表紙とタイトルで購買意欲を刺激するラノベですね。
某アニメで有名な方の表紙と同出版社の某ガイドブックっぽいタイトル。
内容といえば、純愛年の差ラブコメ(著者談)だそうです。
主人公、姫武静姫(♂)は黙っていれば、美少女にも見えるが、
脈略のない奇行をせずにはいられない高校一年の問題児。
そこに、妹と名乗る10歳の少女、はみるが突然現れて、物語は始まります。
しかし、後半までずっと、静姫と超個性的な仲間達の描写が続き、
はみるは脇役程度の扱いでしかありません。
また、タイトルの経緯について、あとがきで説明がありましたが、
物語の内容としては、保健体育はあまり関係ないです。
はっきり言って、表紙&タイトル買いした人には微妙な作品かもしれません。
以前のらきすたの時みたいに、竹井10日の作風を知らない人は様子見が無難です。
だが、しかし!
著者自身、この作品を処女作「秋桜の頃に」の系譜と称しています。
竹井10日のファンならば、こういうのを待っていたと思える作品ではないでしょうか。
最近のラノベ作品では見られない、やりすぎた感あふれるお下劣な文章は、抱腹絶倒の連続。

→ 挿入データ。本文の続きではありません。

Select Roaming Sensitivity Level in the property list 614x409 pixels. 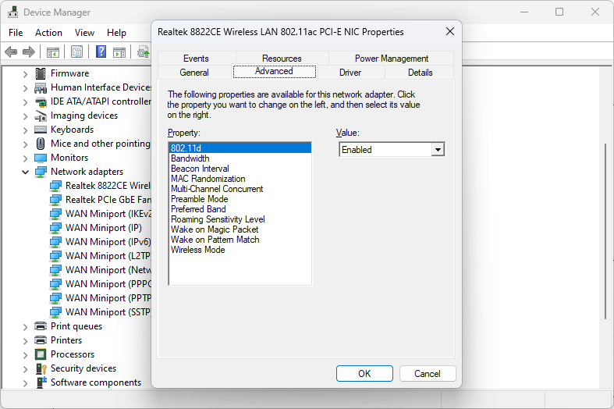click(218, 219)
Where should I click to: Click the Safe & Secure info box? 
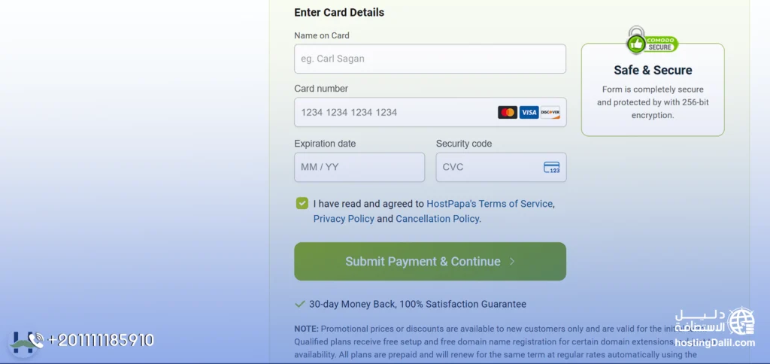pyautogui.click(x=653, y=89)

表紙とタイトルのせいで、変な方向のイメージが先行してしまいがちですが、
コメディーとして、最高に笑える作品であることは保障します。
ただ、残念な事に1本の物語としてみると、まとめ切れてない感があります。
ヒロインのはみるの活躍が目立たない上に、展開が急で説得力に欠けるように思えます。
出来ることなら続刊して、はみるの活躍を見せての大団円で終わらせてほしいところです。